Fluorescent IHC was performed as described previously (Ostojic et al. 2006). Briefly, tissue sections were deparaffinized, rehydrated in a graded alcohol series, processed for antigen retrieval, and incubated for 2 hr in blocking solution. Sections were double-labeled with a mixture of the primary Abs overnight and incubated in one of the following secondary Ab mixtures: goat anti-mouse Cy5 (Jackson ImmunoResearch; West Grove, PA) and goat anti-rabbit Alexa 488 Ab (Molecular Probes; Eugene, OR) or goat anti-rabbit Cy5 (Jackson ImmunoResearch) and goat anti-mouse Alexa 488 Ab (Molecular Probes) diluted to 1:200. After the 2-hr incubation, sections were washed in potassium PBS (KPBS) with Triton X-100. Finally, sections were counterstained with 1 μg/ml of 4′,6-diamino-2-phenylindole (DAPI; Molecular Probes), washed in KPBS, and coverslipped. Negative controls were run in parallel during all processing and included the omission of the primary Ab or secondary Ab.

Figure 1

Neuroglobin (Ngb) and cytoglobin (Cygb) immunolocalization in the human and canine cornea.
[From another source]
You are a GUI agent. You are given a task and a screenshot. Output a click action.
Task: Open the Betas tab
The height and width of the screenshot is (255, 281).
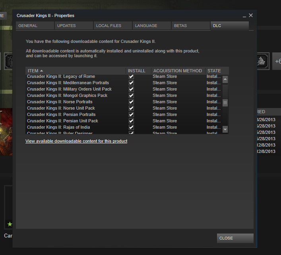pyautogui.click(x=190, y=26)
Confocal images of the human cornea double-labeled for (A) Ngb (red) and (B) Cygb (green) displayed immunoreactivity (IR) of both proteins in the corneal epithelium shown in C and D. Note the absence of IR in Bowman's membrane. (D) Enlarged region of the corneal epithelium indicated by the box from C. (E) Ngb IR (red) and (F) Cygb IR (green) in human corneal endothelial cells colocalized, as shown in G and H; note the absence of IR in Descemet's membrane. (H) Enlarged region of the corneal endothelium indicated by the box from G. (I) Confocal images of Ngb IR (red) and (J) Cygb IR (green) in the canine corneal epithelium; IR colocalized, as shown in merged images (K, L). (L) Enlarged region of the corneal epithelium indicated by the box from K. (M) Ngb IR (red) and (N) Cygb IR (green) in canine corneal endothelial cells colocalized in O and P. (P) Enlarged region of the corneal endothelium indicated by the box from O. In all images, cell nuclei (blue) were labeled with 4′,6-diamino-2-phenylindole (DAPI). CEp, corneal epithelium; BM, Bowman's membrane; S, stroma; DM, Descemet's membrane; CEn, corneal endothelium. Bars: A—C, E—G, I—K, M—O = 25 μm; D, H, L, P = 12.5 μm.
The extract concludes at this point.